On a choisi ce thème parce que on entend beaucoup trop de légendes urbaines sur le massage cardiaque. Certaines de ces légendes sont vraies. Mais elles ont tellement été mal amenées, et mal expliquées, que in finé ces légendes elles font peur, et deviennent contre productives : elles font peur pour certaines, et peuvent dissuader un sauveteur improvisé de débuter les gestes qui sauvent.

Mais quelle catastrophe !!!

Qui n’a jamais entendu : oulalala attention si tu n’as pas bien pris le poul de la victime et que son coeur bat encore, tu vas le tuer si tu lui fais un massage cardiaque ?

Ou encore… ah oui mais attention un massage cardiaque c’est très très technique. Et si vous le faites mal vous allez casser des côtes et c’est très grave. Vous risquez même d’aller en prison…

Et bla bla bla.

Et je pourrais aussi parler du bouche à bouche. Tantôt on entend que c’est inutile et ça ne sert à rien, tantôt on entend complètement l’inverse, que les insufflations sont indispensables et obligatoires.

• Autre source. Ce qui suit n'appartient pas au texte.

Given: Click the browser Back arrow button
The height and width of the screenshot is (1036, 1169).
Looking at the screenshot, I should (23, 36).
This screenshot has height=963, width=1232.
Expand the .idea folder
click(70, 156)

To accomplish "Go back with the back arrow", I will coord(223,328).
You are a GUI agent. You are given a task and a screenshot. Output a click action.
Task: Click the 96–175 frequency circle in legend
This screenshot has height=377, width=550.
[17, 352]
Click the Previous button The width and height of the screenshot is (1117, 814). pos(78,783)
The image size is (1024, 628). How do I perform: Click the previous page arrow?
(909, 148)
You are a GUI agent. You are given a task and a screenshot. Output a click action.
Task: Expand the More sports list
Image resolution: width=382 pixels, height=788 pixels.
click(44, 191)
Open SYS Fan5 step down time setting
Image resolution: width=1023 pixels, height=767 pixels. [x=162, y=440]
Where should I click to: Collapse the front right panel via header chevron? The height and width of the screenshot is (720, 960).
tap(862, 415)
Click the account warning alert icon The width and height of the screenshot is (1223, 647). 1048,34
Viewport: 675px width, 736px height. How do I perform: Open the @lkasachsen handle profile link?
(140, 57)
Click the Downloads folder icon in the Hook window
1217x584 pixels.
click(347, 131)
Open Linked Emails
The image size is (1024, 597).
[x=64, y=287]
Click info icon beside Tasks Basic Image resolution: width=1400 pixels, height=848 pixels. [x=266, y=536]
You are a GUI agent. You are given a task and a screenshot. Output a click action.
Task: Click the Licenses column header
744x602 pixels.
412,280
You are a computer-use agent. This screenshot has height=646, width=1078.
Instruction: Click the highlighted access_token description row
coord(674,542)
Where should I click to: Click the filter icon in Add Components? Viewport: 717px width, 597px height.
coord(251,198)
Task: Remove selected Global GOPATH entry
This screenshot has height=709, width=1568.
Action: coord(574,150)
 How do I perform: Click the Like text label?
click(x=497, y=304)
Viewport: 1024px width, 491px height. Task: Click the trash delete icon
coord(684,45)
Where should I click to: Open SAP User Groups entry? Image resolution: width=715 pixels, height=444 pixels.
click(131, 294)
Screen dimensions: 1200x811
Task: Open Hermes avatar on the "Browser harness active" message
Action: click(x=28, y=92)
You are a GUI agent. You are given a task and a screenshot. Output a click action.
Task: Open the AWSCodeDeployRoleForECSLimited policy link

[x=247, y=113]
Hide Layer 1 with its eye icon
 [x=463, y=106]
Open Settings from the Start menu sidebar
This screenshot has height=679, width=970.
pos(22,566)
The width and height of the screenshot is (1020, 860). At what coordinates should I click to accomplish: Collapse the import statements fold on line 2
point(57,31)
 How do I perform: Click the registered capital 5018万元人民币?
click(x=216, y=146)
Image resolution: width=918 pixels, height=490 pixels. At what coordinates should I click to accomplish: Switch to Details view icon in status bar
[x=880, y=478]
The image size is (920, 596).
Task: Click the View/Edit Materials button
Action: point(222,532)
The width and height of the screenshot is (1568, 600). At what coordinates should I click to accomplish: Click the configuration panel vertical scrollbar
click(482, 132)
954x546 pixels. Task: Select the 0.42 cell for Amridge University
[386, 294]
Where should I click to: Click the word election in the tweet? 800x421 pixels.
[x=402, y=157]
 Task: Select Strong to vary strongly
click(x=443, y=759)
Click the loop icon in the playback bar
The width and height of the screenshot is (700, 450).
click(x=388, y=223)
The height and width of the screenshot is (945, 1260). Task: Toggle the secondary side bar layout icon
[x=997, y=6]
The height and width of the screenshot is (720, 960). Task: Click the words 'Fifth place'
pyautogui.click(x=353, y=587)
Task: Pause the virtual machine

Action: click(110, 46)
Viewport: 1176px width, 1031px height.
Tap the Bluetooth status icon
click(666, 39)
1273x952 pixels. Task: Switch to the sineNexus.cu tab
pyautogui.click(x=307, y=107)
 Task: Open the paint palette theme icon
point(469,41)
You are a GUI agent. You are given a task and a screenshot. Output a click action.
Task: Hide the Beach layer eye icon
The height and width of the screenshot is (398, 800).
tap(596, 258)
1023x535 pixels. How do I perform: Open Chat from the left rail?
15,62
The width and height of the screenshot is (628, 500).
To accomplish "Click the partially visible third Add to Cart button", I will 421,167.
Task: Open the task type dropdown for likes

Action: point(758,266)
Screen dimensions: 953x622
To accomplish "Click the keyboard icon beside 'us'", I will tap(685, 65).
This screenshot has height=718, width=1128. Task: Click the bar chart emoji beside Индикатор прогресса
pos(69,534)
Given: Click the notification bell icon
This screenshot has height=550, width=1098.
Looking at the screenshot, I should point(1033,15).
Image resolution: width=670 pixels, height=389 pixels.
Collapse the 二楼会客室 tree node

Ce qui me fâche, c’est que souvent, ces propos sont carrément tenus par des formateurs en premiers secours.

Alors essayons de remettre l’église au milieu du village comme on dit, et essayons de dédramatiser tout cela.

Dans cet épisode on va répondre aux questions suivantes : 

Est ce que c’est grave de faire un massage cardiaque à une personne dont le cœur bat encore?

Est ce qu’on casse des côtes quand on réalise une réanimation cardio-pulmonaire?

Faut-il absolument pratiquer le bouche à bouche lors d’une réanimation cardio-pulmonaire?

Avant de répondre à ces questions, comme on aime bien le faire sur le podcast, un peu d’histoire et quelques chiffres.

Si ça vous intéresse d’en savoir davantage sur l’histoire de la réanimation cardio-pulmonaire, je vous invite à vous rendre p143  du livre “Le Cahier de Notes d’Alex” de notre copine Alexia DEDIEU. Elle nous y donne quelques dates clés, et quelques statistiques sur la réanimation.

Comment ca je fais encore de la pub du  livre d’Alexia ? 

Bon je l’avoue et je plaide coupable. Aucun partenariat entre nous, c’est juste qu’on aime beaucoup trop le cahier de notes d’Alex. Et les informations qu’elle nous livre, match plutôt bien avec nos thèmes du moment.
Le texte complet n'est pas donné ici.